Reminder of Faith in Food

This past weekend my wife and I stopped in to eat at Portillos (if you’ve ever been to Chicago you know the wonderfulness that is Portillos!). When we sat down I looked at the booth next to us and I saw a very elderly couple sitting on one side, and sitting across from them on the other side was a homeless man. The sight of this intrigued me, and I couldn’t help but try to listen in as much as I could. And what I saw and heard truly blessed me.

This elderly couple sat there with this homeless man, fed him, and more than that, were 100% totally engaged with this man and everything he was saying. What was so special was the look on the homeless man’s face as he seemed overwhelmed that some random people he didn’t know would care so much about him.

Living in Chicago, there is no shortage of homeless people around always asking you for money. Many people just get desensitized to their requests. Now I’m not saying that I don’t just pass them by like everyone else the majority of the time, because I do. Though during our brutal winters I do make a point to go through my closet and collect all of my old coats and sweatshirts and I take them and purposefully walk around Chicago to find homeless people to give them to, trying to bless them in the name of Jesus.

But I’ve never taken a homeless person out to eat and sat there doing nothing other than listen to them and try and bless them through engagement. Watching this elderly couple do exactly that was a humbling reminder of another way believers can put their money and mouth where their faith is.

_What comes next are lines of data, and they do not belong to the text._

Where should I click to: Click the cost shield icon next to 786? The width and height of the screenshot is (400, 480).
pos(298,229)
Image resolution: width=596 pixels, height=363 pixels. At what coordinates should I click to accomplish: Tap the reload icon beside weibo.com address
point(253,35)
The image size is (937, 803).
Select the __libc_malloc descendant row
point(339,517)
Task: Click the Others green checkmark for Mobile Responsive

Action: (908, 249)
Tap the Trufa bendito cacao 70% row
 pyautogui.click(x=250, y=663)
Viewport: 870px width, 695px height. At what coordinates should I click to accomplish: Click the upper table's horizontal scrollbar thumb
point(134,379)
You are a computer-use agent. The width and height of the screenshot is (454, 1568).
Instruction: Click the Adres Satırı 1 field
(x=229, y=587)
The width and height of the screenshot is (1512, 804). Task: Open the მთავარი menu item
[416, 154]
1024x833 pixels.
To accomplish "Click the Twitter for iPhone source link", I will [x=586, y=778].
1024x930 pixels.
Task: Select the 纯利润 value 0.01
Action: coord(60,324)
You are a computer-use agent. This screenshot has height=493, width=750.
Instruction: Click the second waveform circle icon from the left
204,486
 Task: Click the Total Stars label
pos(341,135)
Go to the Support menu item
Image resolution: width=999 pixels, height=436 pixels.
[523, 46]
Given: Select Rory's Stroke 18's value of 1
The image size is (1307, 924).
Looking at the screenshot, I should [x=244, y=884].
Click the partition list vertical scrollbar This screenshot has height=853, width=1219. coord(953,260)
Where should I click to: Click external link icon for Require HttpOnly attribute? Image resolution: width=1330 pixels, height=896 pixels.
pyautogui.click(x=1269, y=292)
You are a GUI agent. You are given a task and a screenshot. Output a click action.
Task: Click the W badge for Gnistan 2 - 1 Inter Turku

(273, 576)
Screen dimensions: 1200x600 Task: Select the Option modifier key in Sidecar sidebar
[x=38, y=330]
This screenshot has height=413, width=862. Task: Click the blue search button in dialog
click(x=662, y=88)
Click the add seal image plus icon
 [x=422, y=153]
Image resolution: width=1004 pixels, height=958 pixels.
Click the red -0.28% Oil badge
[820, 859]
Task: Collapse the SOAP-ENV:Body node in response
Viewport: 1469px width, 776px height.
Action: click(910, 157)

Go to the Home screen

I know for one, the next time I’m headed out to eat and come across a homeless person in need, I’m taking them with me.

Much love.

sacred cow tipping (pt. 2 – the inherent exclusivity of church membership).
These Three Remain: Reaching Towards Faith, Hope and Love as LGBTQ Christians
sacred cow-tipping (pt. 3 – the hypocrisy of a ‘hierarchy of sins’).
Empathy Can Backfire
About Andrew Marin

Andrew Marin is President and Founder of The Marin Foundation ( He is author of the award winning book Love Is an Orientation (2009), its interactive DVD curriculum (2011), and recently an academic ebook titled Our Last Option: How a New Approach to Civility can Save the Public Square (2013). Andrew is a regular contributor to a variety of media outlets and frequently lectures at universities around the world. Since 2010 Andrew has been asked by the United Nations to advise their various agencies on issues of bridging opposing worldviews, civic engagement, and theological aspects of reconciliation. For twelve years he lived in the LGBT Boystown neighborhood of Chicago, and is currently based St. Andrews, Scotland, where he is teaching and researching at the University of St. Andrews earning his PhD in Constructive Theology with a focus on the Theology of Culture. Andrew's research centers on the cultural, political, and religious dynamics of reconciliation. Andrew is married to Brenda, and you can find him elsewhere on Twitter (@Andrew_Marin), Facebook (AndrewMarin01), and Instagram (@andrewmarin1).

  • Celina

    I love this story. Thank you for sharing. I have told you and Brenda before, I have so much trouble with being confronted with the homeless left and right while living here in Chicago than I have have ever been confronted before! I have been living in the tension of what to do when approached and regret to say, I don't have a solution I am okay with yet. This story gives me inspiration.

  • Andrew Marin

    This story also gave me inspiration! But one side note, Celina, that my wife brought up:Just be careful if you take them out by yourself. Be safe!:)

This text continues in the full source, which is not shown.